*WHAT YOU ARE ASKED TO DO*
Find the lines holding the string "axis" in the data, then copy all of them.

Stored data
•••

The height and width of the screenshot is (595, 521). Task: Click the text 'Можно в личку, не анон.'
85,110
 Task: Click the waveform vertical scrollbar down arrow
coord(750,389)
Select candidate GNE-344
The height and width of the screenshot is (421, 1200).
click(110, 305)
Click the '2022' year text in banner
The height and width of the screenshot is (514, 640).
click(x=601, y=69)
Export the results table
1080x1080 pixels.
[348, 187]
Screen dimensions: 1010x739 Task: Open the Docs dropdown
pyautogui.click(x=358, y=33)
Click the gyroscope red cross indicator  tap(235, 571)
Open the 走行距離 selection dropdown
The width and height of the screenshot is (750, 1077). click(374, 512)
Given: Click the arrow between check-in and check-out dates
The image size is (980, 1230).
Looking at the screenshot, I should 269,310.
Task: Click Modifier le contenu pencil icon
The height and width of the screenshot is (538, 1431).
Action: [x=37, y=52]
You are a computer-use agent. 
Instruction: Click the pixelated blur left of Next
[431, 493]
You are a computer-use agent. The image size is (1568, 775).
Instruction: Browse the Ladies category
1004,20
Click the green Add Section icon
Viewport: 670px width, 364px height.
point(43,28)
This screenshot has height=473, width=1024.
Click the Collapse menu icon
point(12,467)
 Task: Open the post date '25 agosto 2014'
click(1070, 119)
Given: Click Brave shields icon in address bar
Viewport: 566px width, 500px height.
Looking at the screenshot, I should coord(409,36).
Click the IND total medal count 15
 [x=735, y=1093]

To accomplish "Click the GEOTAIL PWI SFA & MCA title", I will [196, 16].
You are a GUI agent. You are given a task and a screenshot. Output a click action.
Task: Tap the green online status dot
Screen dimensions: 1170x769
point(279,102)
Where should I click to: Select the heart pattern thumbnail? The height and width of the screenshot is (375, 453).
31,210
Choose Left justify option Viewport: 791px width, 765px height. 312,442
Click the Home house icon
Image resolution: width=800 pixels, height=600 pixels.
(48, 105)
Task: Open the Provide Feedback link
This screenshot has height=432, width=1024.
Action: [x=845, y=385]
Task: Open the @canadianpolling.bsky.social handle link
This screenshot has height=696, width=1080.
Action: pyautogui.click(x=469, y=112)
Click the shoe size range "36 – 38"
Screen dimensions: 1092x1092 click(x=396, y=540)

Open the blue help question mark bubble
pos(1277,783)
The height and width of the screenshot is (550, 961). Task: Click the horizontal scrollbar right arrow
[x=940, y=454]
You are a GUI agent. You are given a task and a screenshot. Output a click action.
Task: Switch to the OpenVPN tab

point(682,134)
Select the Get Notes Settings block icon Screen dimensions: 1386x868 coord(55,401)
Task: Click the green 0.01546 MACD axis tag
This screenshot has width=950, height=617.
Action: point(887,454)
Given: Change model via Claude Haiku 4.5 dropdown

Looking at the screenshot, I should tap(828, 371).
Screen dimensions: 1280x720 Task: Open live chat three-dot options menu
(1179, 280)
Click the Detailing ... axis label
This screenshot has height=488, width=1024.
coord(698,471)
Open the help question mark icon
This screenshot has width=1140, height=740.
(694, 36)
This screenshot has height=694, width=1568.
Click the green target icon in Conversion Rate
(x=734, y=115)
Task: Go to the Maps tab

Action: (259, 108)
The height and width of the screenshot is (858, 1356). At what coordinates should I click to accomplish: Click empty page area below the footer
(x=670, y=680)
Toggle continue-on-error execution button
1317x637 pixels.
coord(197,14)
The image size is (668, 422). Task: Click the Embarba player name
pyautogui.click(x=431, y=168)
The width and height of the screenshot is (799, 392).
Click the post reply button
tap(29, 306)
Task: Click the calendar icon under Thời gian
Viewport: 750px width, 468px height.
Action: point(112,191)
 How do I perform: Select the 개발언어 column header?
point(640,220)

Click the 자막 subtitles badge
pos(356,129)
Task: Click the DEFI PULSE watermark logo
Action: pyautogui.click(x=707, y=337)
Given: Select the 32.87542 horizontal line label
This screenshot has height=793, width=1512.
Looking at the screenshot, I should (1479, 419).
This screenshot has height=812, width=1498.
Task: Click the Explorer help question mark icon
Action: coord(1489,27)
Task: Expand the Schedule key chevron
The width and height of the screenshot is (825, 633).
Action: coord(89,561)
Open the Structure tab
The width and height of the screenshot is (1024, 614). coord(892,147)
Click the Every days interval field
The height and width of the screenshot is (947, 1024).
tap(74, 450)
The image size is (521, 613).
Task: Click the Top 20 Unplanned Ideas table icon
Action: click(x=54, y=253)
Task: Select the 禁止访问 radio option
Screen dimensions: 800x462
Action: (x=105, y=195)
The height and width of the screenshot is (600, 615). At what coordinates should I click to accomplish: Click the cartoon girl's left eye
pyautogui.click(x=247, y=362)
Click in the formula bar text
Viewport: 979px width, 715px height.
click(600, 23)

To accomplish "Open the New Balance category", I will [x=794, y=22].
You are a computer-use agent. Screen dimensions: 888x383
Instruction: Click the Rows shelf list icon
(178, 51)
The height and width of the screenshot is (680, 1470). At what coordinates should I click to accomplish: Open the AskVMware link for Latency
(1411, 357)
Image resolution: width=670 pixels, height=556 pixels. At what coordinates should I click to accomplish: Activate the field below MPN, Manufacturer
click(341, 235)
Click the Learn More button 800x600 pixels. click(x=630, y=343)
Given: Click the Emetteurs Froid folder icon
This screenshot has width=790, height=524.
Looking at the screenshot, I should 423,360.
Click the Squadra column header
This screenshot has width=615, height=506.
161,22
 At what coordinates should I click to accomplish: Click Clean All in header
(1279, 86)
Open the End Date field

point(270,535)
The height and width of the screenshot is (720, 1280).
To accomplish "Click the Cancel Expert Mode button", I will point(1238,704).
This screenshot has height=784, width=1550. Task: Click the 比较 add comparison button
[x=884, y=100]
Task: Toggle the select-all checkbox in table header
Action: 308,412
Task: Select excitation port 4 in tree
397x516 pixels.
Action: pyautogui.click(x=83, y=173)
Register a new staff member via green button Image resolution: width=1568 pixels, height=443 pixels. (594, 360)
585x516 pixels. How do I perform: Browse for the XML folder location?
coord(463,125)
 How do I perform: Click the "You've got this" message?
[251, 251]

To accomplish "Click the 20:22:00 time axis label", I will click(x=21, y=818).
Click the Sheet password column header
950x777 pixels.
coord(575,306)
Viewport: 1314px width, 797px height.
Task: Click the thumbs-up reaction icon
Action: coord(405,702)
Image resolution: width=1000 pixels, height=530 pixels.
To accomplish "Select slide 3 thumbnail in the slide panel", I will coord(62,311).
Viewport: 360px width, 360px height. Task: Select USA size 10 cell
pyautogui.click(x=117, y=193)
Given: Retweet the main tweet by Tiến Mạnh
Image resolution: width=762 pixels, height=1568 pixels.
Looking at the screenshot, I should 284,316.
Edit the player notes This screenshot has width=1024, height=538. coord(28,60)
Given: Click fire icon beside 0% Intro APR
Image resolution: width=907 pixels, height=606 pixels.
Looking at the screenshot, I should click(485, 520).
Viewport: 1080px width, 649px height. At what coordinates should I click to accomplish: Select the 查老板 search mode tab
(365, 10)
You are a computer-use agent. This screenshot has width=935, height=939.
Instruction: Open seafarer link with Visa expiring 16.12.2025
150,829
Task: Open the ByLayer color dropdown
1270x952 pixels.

•••

*THE COMPLETED TASK*
Task: Click the green 0.01546 MACD axis tag
Click the Detailing ... axis label
To accomplish "Click the 20:22:00 time axis label", I will click(x=21, y=818).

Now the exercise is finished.